A critical weakness of the assumptions underlying these goals is that the IPCC panel is asserting is that the cost of bringing global warming under control will be negligible, less than 0.1 percent annually during the course of the 21st century. No more than a blip noticed only by statisticians. There need be no fundamental change to the world’s economic structures — we can remain on the path of endless growth.

The Earth, alas, does not possess infinite resources. Certainly there should be a continued push toward the use of renewable energy sources in place of fossil fuels. But the idea that “green capitalism” will magically solve the problems of capitalism is a chimera. There is no way around the need to consume less and align production to human need rather than private profit. Capitalism won’t offer people displaced from dirty industries new jobs, and if the only option someone has to feed their family is take a job in the oil sands or in a coal mine, it is pointless to blame those workers.
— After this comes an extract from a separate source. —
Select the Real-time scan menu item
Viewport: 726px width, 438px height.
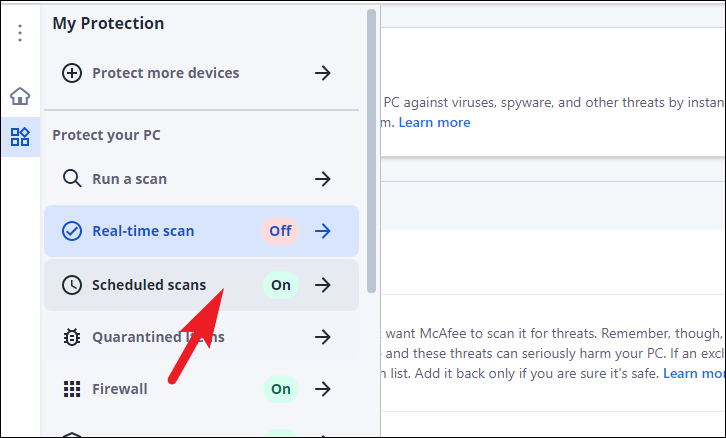143,231
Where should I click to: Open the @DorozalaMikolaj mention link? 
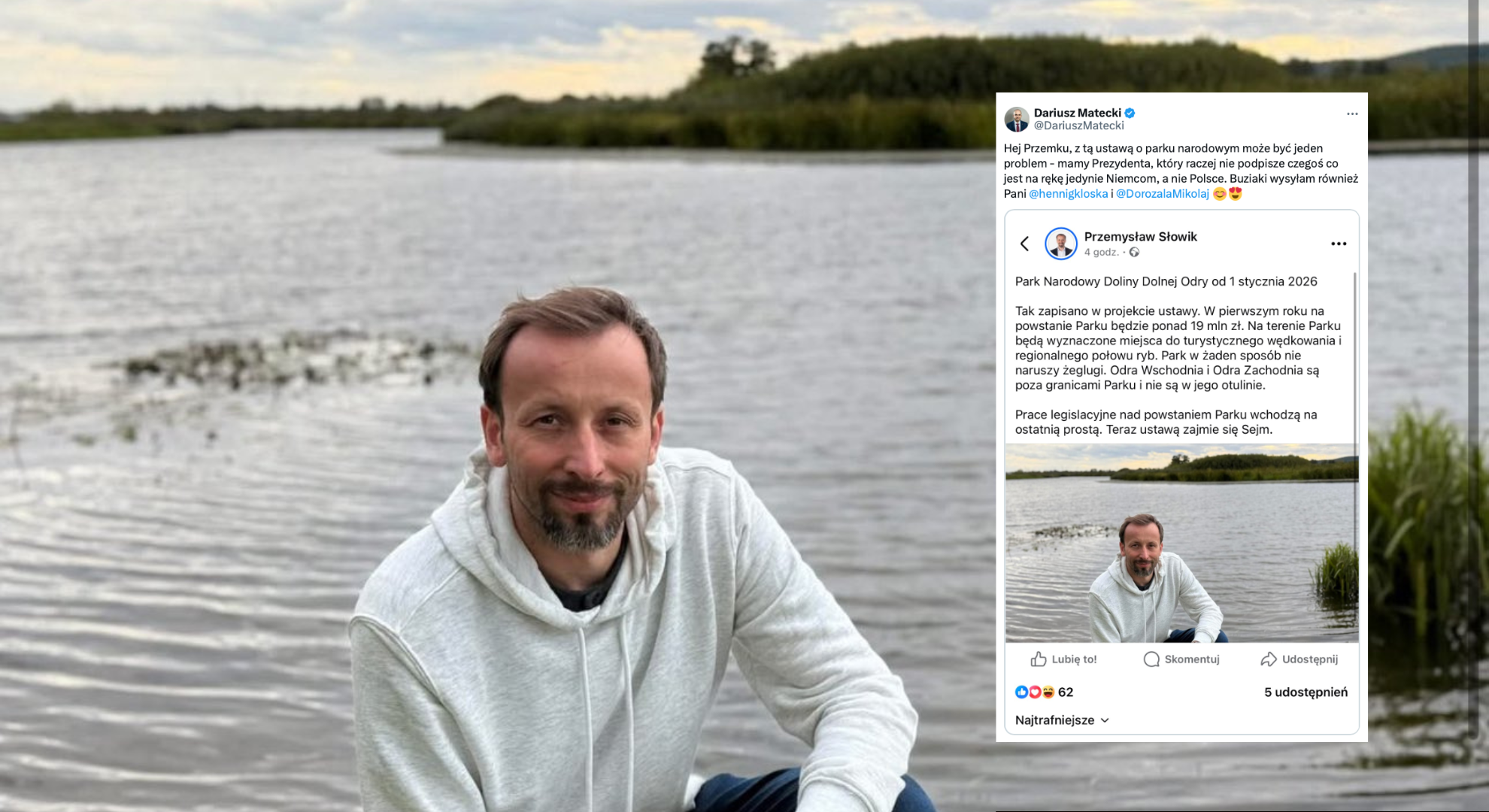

Then there is the “grow or die” dynamic imposed on capitalists through relentless competitive pressures. As Fred Magdoff and John Bellamy Foster, in their book What Every Environmentalist Needs to Know About Capitalism, write:

“ ‘Green capitalism,’ even if products are produced using the utmost environmental care and designed for easy reuse, offers no way out of a system that must expand exponentially and thus continue to ratchet up its use of natural resources, its chemical pollution, its contaminated sewage sludge, its garbage, and its many other toxic substances. Some of these ‘fixes’ will probably slow down the rate of environmental destruction, but the magnitude of the needed changes dwarfs these approaches.” [page 120]

There are no free lunches. Doing what is necessary to keep the climate from going out of control, with catastrophic consequences, will require more economic disruption than the IPCC acknowledges. But the price of continuing business as usual will be much higher. Our descendants are not likely to see short-term corporate profits a fair exchange for a less livable world.